THE DEPRESSION IS UPGRADED TO A 35 KT TROPICAL STORM. ONLY TWICE BEFORE...IN 1956 AND 1984...HAVE THERE BEEN TWO EASTERN NORTH PACIFIC NAMED STORMS IN MAY.

Barbara is apparently steadily intensifying--the Wisconsin folks estimate the intensity at 45 knots by now. Because this storm could become a hurricane before striking Mexico, it is going to be watched very closely.

Meanwhile, what is the point of a storm like Barbara, or any other hurricane? Are these storms just random weather? Or are they a critical part of the climate system, one mechanism that the planet "uses" to keep cool around its tropical waistline?

That's the question investigated in a new paper just published in the journal Nature by Ryan Sriver and Matthew Huber of Purdue University (PDF; subscription only). The paper is entitled "Observational evidence for an ocean heat pump induced by tropical cyclones." Here's the freely available editor's summary of the work:

Tropical cyclones are known to mix the upper layers of the ocean, a process that 'pumps' heat downwards and thereby cools the ocean surface on local scales. It has been suggested that they may play an important role in ocean mixing at the global scale, and new calculations suggest that tropical cyclones are indeed responsible for significant cooling and vertical mixing of the surface ocean in tropical regions. Heat pumped downwards must be balanced by heat transport towards the poles, so some 15% of peak poleward oceanic heat transport may be associated with tropical cyclone-induced mixing. The amount of mixing induced by tropical cyclones is also related to sea surface temperature, suggesting that future changes in tropical sea surface temperatures may have significant effects on ocean circulation and ocean heat transport, as both processes are affected by ocean mixing. Climate change models could benefit from taking these effects into account.

THE TASK:
Decide whether each numbered statement agrees with the passage on tropical storm Barbara, answering yes or no and quoting the deciding words. 1. Before this storm, two eastern North Pacific named storms in May had occurred only in 1956 and 1984. 2. The authors of the new Nature paper are from Purdue University. 3. About 30% of peak poleward oceanic heat transport may be associated with tropical cyclone-induced mixing.

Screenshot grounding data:

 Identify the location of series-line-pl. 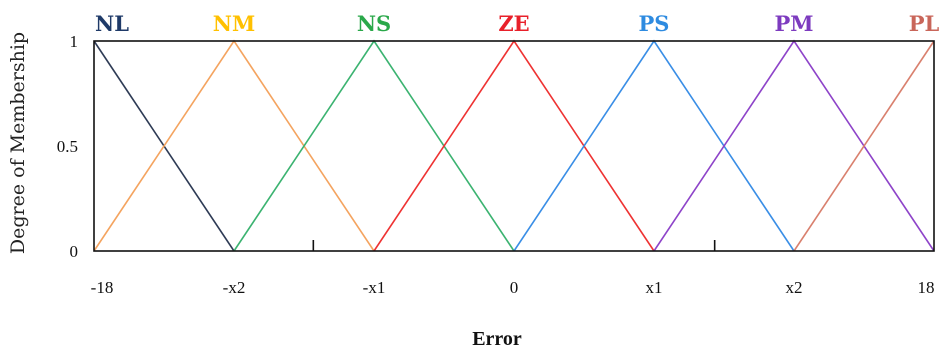
(864, 146).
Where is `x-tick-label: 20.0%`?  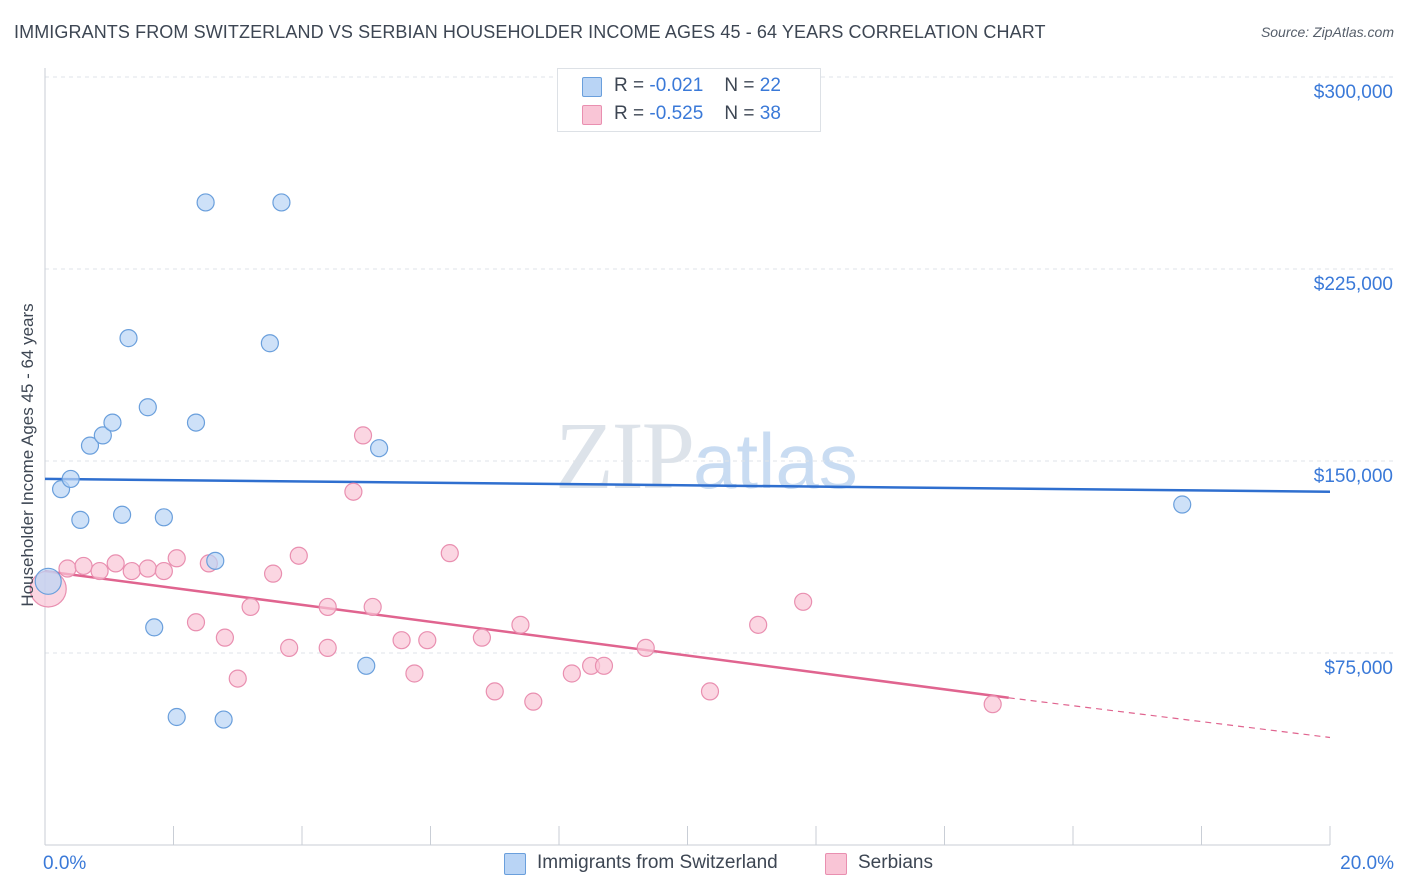
x-tick-label: 20.0% is located at coordinates (1367, 864).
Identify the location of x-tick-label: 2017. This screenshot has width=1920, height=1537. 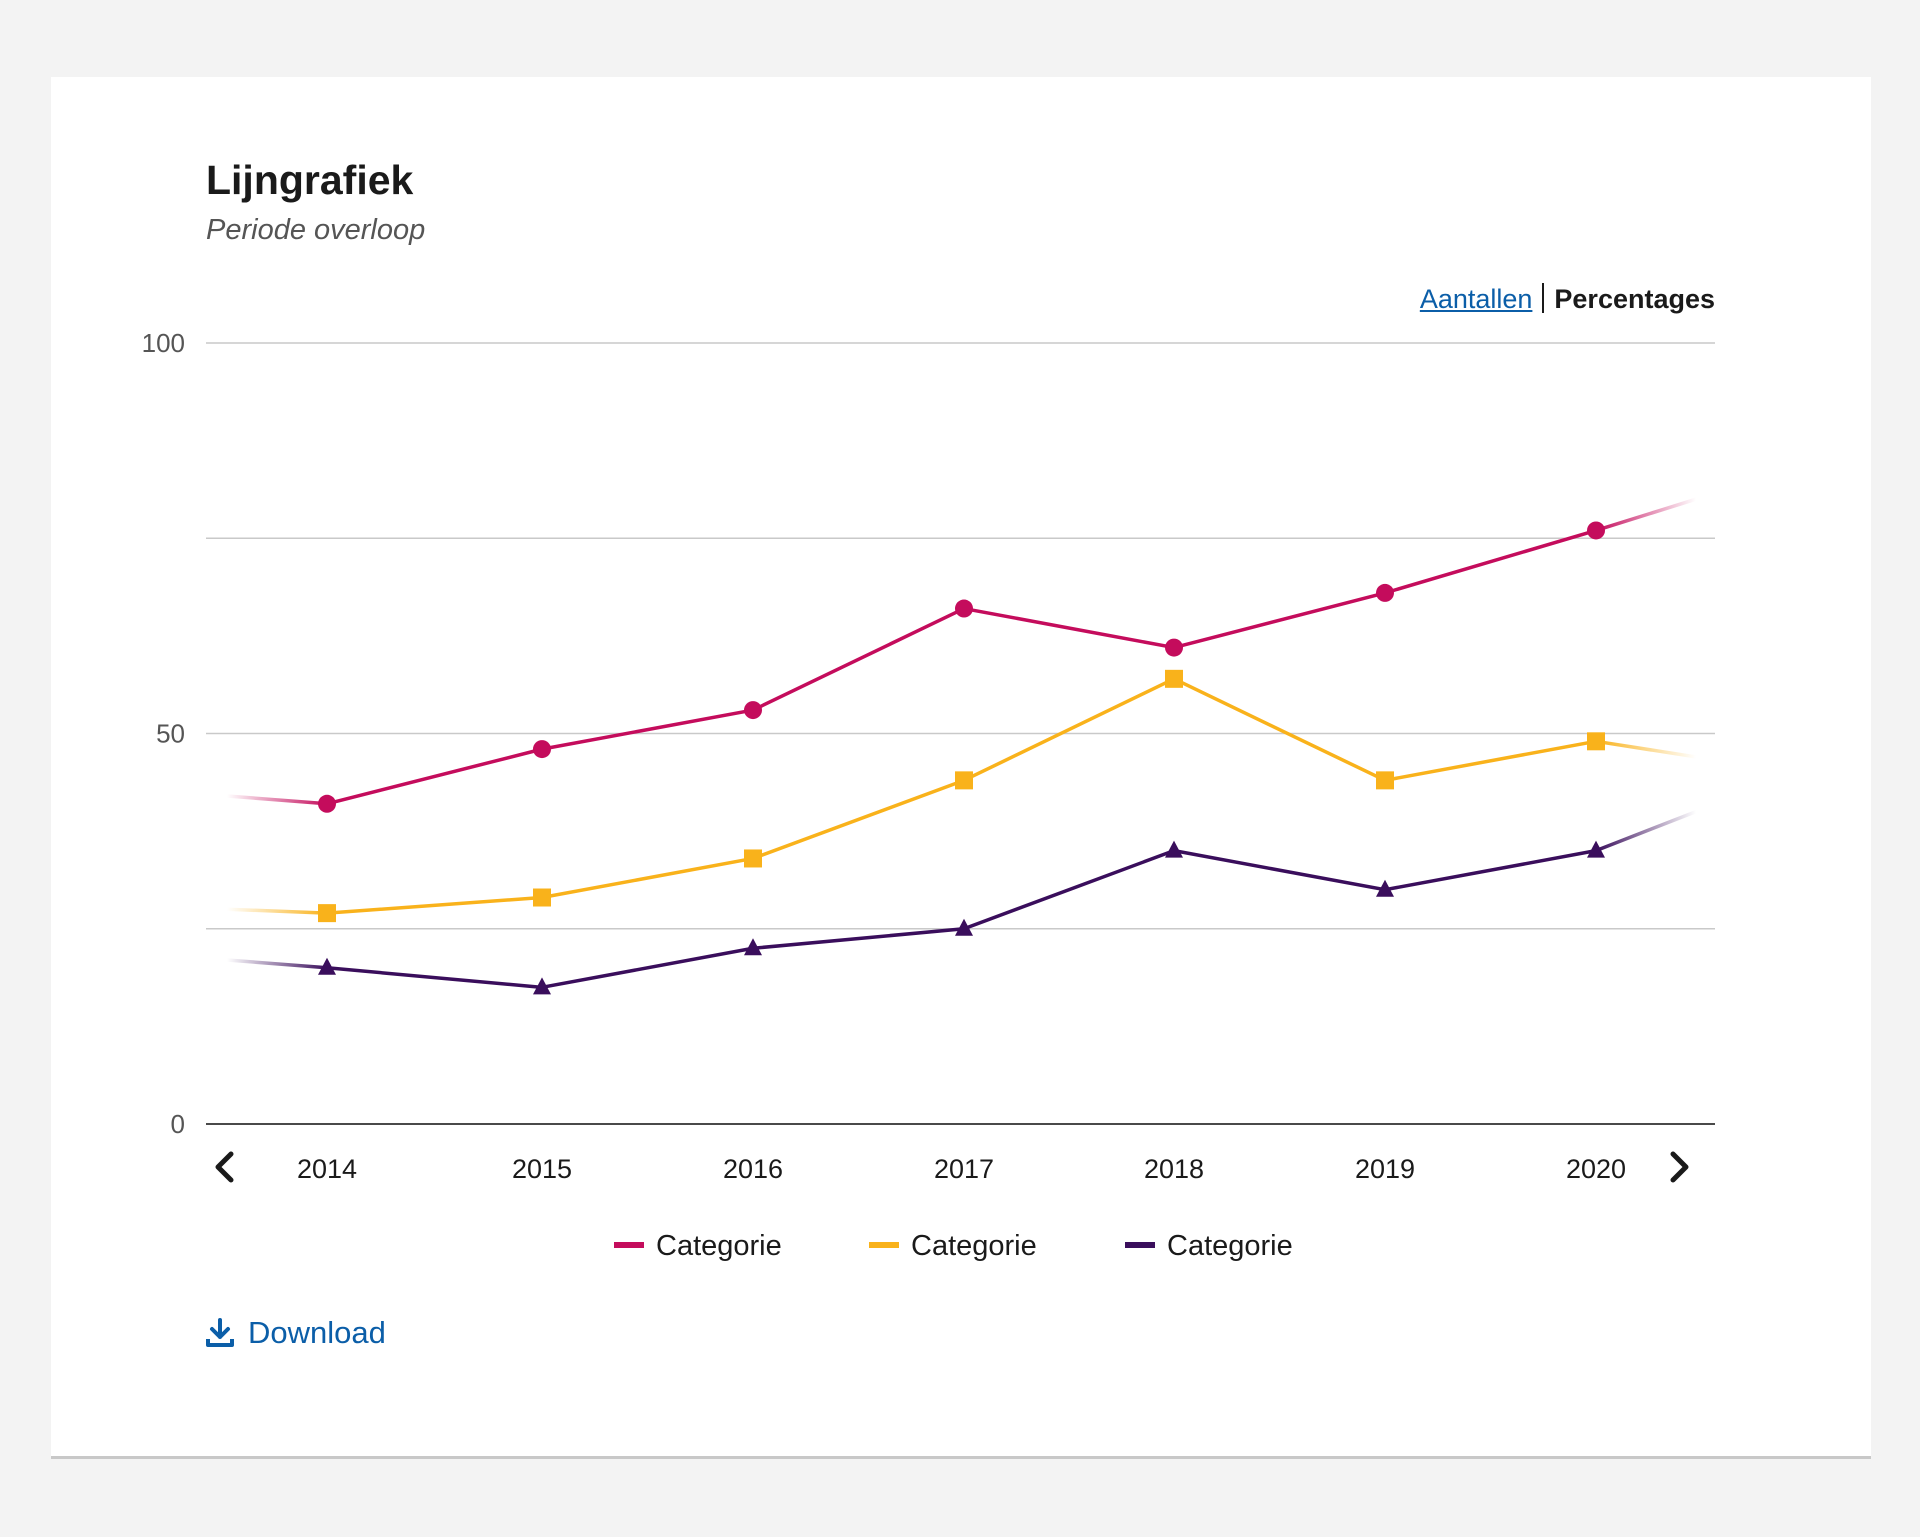
(964, 1169).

TASK RESULT:
1. Yes: "ONLY TWICE BEFORE...IN 1956 AND 1984...HAVE THERE BEEN TWO EASTERN NORTH PACIFIC NAMED STORMS IN MAY."
2. Yes: "by Ryan Sriver and Matthew Huber of Purdue University"
3. No: "some 15% of peak poleward oceanic heat transport may be associated with tropical cyclone-induced mixing"